On 20 April 2023, the CJEU decided that the recharging of the electric vehicle is a supply of goods (electricity) and not a supply of services for VAT purposes (case C-282/22 P. in W.)
The dispute in which the CJEU was asked to rule was whether the transaction which P. in W. intends to carry out consisting of:
a) access to charging equipment, including the integration of a charger into the vehicle’s operating system,
b) the routing of electricity with parameters duly adapted to the battery of this vehicle,
c) the necessary technical assistance, and
d) making available an IT application allowing customers to book a given connector and to consult the history of transactions and payments made,
is a supply of goods or of services for VAT purposes.
The CJEU decided that the transaction is a single and complex supply of goods, the main operation being the transfer of electricity, while the other services represent the means of benefiting under the best conditions from the electricity charged.

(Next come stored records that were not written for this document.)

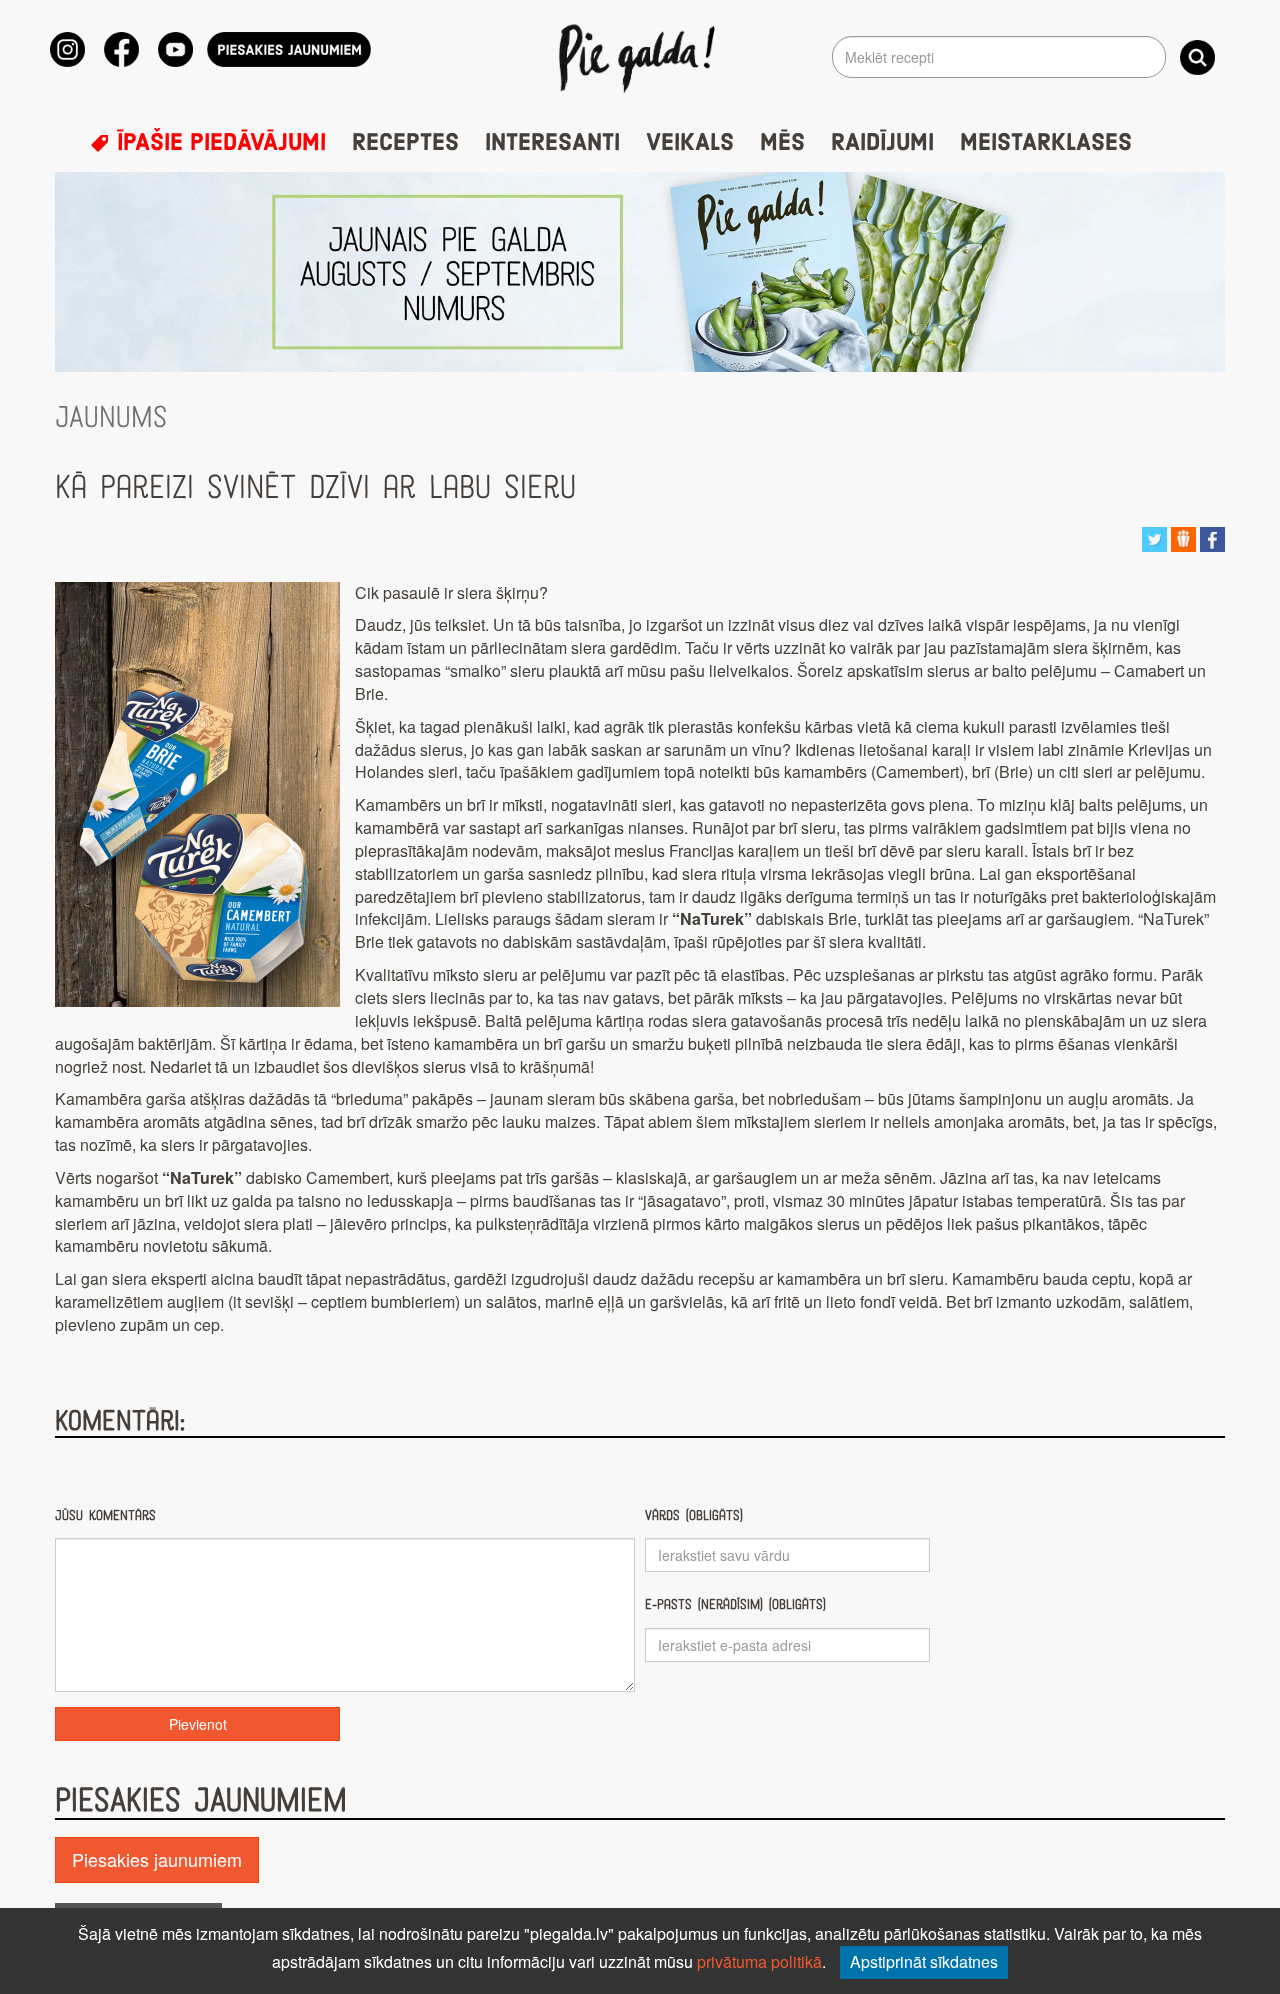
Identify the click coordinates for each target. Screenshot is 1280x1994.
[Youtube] (175, 49)
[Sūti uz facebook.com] (1212, 536)
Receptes (405, 143)
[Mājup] (640, 57)
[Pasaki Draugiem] (1183, 536)
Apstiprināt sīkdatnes (924, 1961)
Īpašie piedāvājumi (218, 143)
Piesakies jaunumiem (157, 1859)
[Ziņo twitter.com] (1154, 536)
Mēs (782, 143)
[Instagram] (67, 49)
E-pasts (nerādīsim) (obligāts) (735, 1604)
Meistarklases (1046, 143)
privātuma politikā (759, 1961)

In this respect, the CJEU argued that:
o The supply of electricity to the battery of an electric vehicle implies the use of appropriate charging equipment. Hence, granting access to such equipment is a must for the supply of electricity. The access to the equipment cannot therefore be the main supply.
o The technical assistance which may be needed by the users is not an end, but a means of benefiting under the best conditions from the electricity charging the electric vehicle. Thus, the technical assistance is ancillary to the supply of electricity.
o The software enabling the users to book a connector, consult the history of transactions and buy credits for the purpose of paying for recharges has as sole purpose to improve the experience of the user when charging the vehicle and, therefore, such supply is ancillary as well.
Also, the CJEU found that Directive 2014/94/EU on the deployment of alternative fuels infrastructure (transposed into the Romanian legislation via Law no. 34/2017) which views the recharging of electric vehicles as a service is not relevant for VAT purposes.
On this basis, we find as irrelevant for VAT purposes the provision under the Electricity and Natural Gas Law no. 123/2012 stating that the activity of selling electricity purchased from an electricity supplier and used by an operator of a battery recharging point/station that equips electric vehicles and plug-in electric hybrids does not constitute the supply of electricity.
The CJEU confirms the VAT Committee guidelines further to Working Paper no. 969/2019, according to which the recharging of the battery is the main element of the transaction carried out and the set of additional services supplied has the sole purpose of facilitating the access for electric vehicles to the charging point to have their battery recharged.
As this was not applicable in the case at hand, the CJEU did not discuss the VAT treatment in case several operators intervene on the supply chain, e.g. the recharging being provided by company A (often called Charge Point Operator (CPO)) via the IT platform of company B (often called Mobility Provider (eMP)) which has the commercial relationship with the user. Specifically, the question is whether B is a buyer-reseller of electricity or a service provider (facilitating the recharging of electric vehicles). We expect that the CJEU clarifies this question in the decision in case C-60/23 Digital Charging Solutions.